Attività:
a - Puoi ricopiare dal brano sul Recovery Fund la parte che comincia con "Detto questo il" e termina con "le questioni economiche."?
b - Riesci a riprendere il brano sul Recovery Fund e a proseguirlo dopo la sua ultima frase?

Brano:
'''
Detto questo il punto ruota attorno al Recovery Fund, punto di mediazione proposto da Macron che ha cercato di smussare le rigidità dei Paesi frugali (Olanda, Austria e Finalndia) e le perplessità della Germania sull'ipotesi italiana e spagnola di emissione di titoli di debito europei, i coronabond. La Francia che secondo le ultime stime del Fmi avrà un deficit del 9,3% (peggio dell'Italia che si dovrebbe fermare poco sopra l'8%) ha tutto l'interesse affinché i bond europei vengano attivati e di fatto guida il Fronte meridionale. Quali sono i nodi? Innanzitutto la solidarietà, che sarebbe uno dei pilastri su cui poggia l'Unione europea ma che nei fatti non esiste quando si tratta di questioni elettoralmente scomode per i singoli governi: lo è stato per l'immigrazione, è inutile dire che lo sia per le questioni economiche.
'''
Dati forniti:
'''
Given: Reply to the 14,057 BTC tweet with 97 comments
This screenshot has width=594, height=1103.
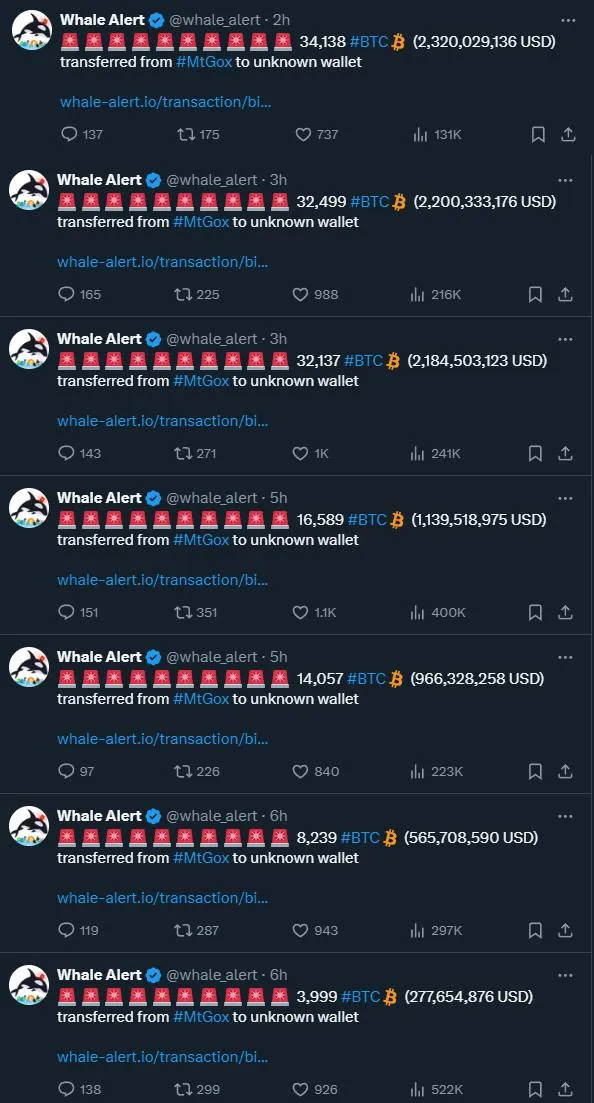Looking at the screenshot, I should (76, 771).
'''
Risposte numerate:
a -
Detto questo il punto ruota attorno al Recovery Fund, punto di mediazione proposto da Macron che ha cercato di smussare le rigidità dei Paesi frugali (Olanda, Austria e Finalndia) e le perplessità della Germania sull'ipotesi italiana e spagnola di emissione di titoli di debito europei, i coronabond. La Francia che secondo le ultime stime del Fmi avrà un deficit del 9,3% (peggio dell'Italia che si dovrebbe fermare poco sopra l'8%) ha tutto l'interesse affinché i bond europei vengano attivati e di fatto guida il Fronte meridionale. Quali sono i nodi? Innanzitutto la solidarietà, che sarebbe uno dei pilastri su cui poggia l'Unione europea ma che nei fatti non esiste quando si tratta di questioni elettoralmente scomode per i singoli governi: lo è stato per l'immigrazione, è inutile dire che lo sia per le questioni economiche.

b -
Vi è poi oggettivamente una questione non secondaria. Gli eurobond, titoli di debito europei di cui si farebbero garanti sul mercato finanziario i 17 Stati dell'Eurozona, non sono mai stati emessi. Sarebbe un debito comunitario di cui in quota parte dovrebbero rispondere tutti i 17: certo sarebbe uno strumento davvero creativo nel senso che fino ad oggi i titoli di debito sono emessi dalle banche centrali dei singoli Stati. Sarebbe ancora più creativo dal momento che, non tanto nell'Europa a 27, ma nemmeno nell'Eurozona si è realizzata una forma di Unione bancaria e non c'è uniformità di tassazione. Insomma un territorio veramente inesplorato e per questa ragione, aldilà della tanta o poca credibilità di cui gode l'Italia, alcuni Paesi non sono disposti a rischiare, senza dimenticare la già citata mancata solidarietà a livello comunitario. Certo una soluzione va trovata per evitare di rendere ancora più profonda la distanza tra Nord e Sud dell'Unione e per non innescare un clima di sospetto e di vendette incrociate (non è sfuggita a nessuno la campagna italiana contro i paradisi fiscali, usata come avvertimento contro l'Olanda).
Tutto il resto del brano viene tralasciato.